Задания:
1) Перепишите без изменений фрагмент из текста документа, начиная со слов «Я сам потерял» и заканчивая словами «покинуть эту среду?».
2) Объясните одним–тремя предложениями, почему члены Каха, согласно тексту документа, не говорили между собой о замыслах совершить нападение.

Текст документа:
С другой стороны, терроризм в Кахе был исключительно единоличным. Ках был такой группировкой, в которой никто не подойдет и не скажет тебе “вот тебе бомба, иди взорви здание”. Лидеры понимали, что за взрыв и их могут посадить в тюрьму. Мой знакомый, Эден Натан-Зада, в 2005 году совершил теракт, и ни одна из групп не взяла на себя ответственность за это нападение. Я уверен, что никто не сказал ему: “надень футболку с символом Каха и иди стреляй в людей в автобусе”. Но я знаю, что он был очень несчастен перед тем, как все это случилось. Насколько я знаю, он никому не сказал, что собирается сделать. Мы между собой не разговаривали о таких вещах – никто никому не доверял, потому что все боялись разведслужб.
Если все страдают, что это за победа?
Я сам потерял лучшую подругу в теракте. Мы договорились встретиться; последнее, что я помню, – я увидел ее на противоположной стороне улицы, потом бомба взорвалась, она погибла, а я получил ранение. После этого я понял, что мы живем во лжи – мы якобы вместе добивались победы в какой-то войне, нас убеждали, что несмотря на то, что мы теряем своих близких, мы все-таки побеждаем. Если все страдают, что это за победа?
– Почему вы решили покинуть эту среду?
Когда с друзьями собираемся на шашлыки, я чувствую запах человеческих тел
– В школе я окончил только 7 из 12 классов. Я был ужасно непослушным, меня выгоняли с уроков, и я сидел в библиотеке, читал, особенно о религии. Я начал понимать, что в нашем движении речь идет не столько о религии, сколько о бизнесе. Когда мне было 14 лет, как и все подростки, я начал носить небольшую кипу, которую можно положить в карман, когда никто не смотрит. Кто-то, конечно, заметил, что я делаю, и меня за это раскритиковали. Сказали, что я должен вести себя лучше. Моим самым большим страхом всегда было потерять это сообщество, потому что я знал, что мне необходимо чувство принадлежности. Я не боялся умереть, но боялся, что однажды кто-то из моего круга общения может враждебно отнестись ко мне. Я просто больше не мог жить в состоянии страха. Я собрал вещи и уехал. До сих пор у меня иногда бывают флешбеки. Однажды я сидел в ресторане в Армении с компанией друзей. Когда я услышал, как мимо проезжает скорая помощь, сирена напомнила мне что-то, и я просто подпрыгнул на стуле. До сих пор иногда, когда с друзьями собираемся на шашлыки, я чувствую запах человеческих тел, и мне потом не хочется есть. Это неприятно, но это так.
У меня всегда было большое желание путешествовать. Я думаю, что лучшее, что мама для меня сделала в детстве, это то, что она покупала мне журналы National Geographic. Я читал и мечтал о далеких краях. Когда я уехал, я решил отправиться в те места. Кроме того, меня с детства всегда окружали журналисты. Я наблюдал за ними и начинал понимать, что они делают и как. И я всегда хотел стать таким, как они. Купил фотоаппарат, начал путешествовать, а потом и водить туристов. Однажды у нас в туристической поездке оказалась журналистка National Geographic. Она мне сказала, что она уже пару лет читает мой блог. Мы стали друзьям в Фейсбуке. Я однажды опубликовал фотографию в интернете, она ее увидела и попросила отправить ей в хорошем качестве. И я подумал, что если мне повезет и National Geographic опубликует мое фото, тогда я смогу всё.

Исходный материал:
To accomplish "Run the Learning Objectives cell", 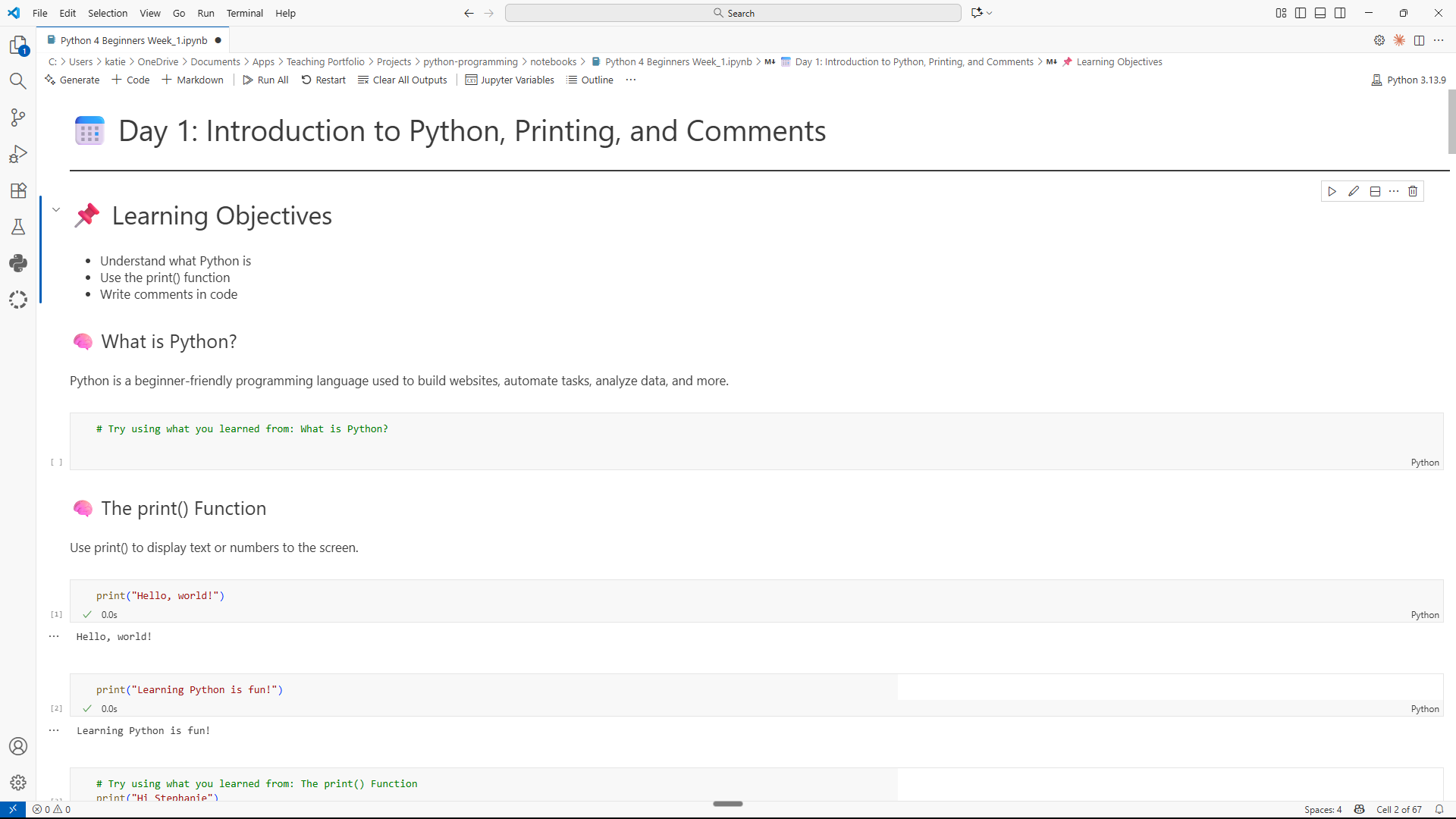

Ответы к заданиям:
1)
Я сам потерял лучшую подругу в теракте. Мы договорились встретиться; последнее, что я помню, – я увидел ее на противоположной стороне улицы, потом бомба взорвалась, она погибла, а я получил ранение. После этого я понял, что мы живем во лжи – мы якобы вместе добивались победы в какой-то войне, нас убеждали, что несмотря на то, что мы теряем своих близких, мы все-таки побеждаем. Если все страдают, что это за победа?
– Почему вы решили покинуть эту среду?

2) Члены Каха не говорили между собой о таких замыслах, потому что никто никому не доверял. Все боялись разведслужб.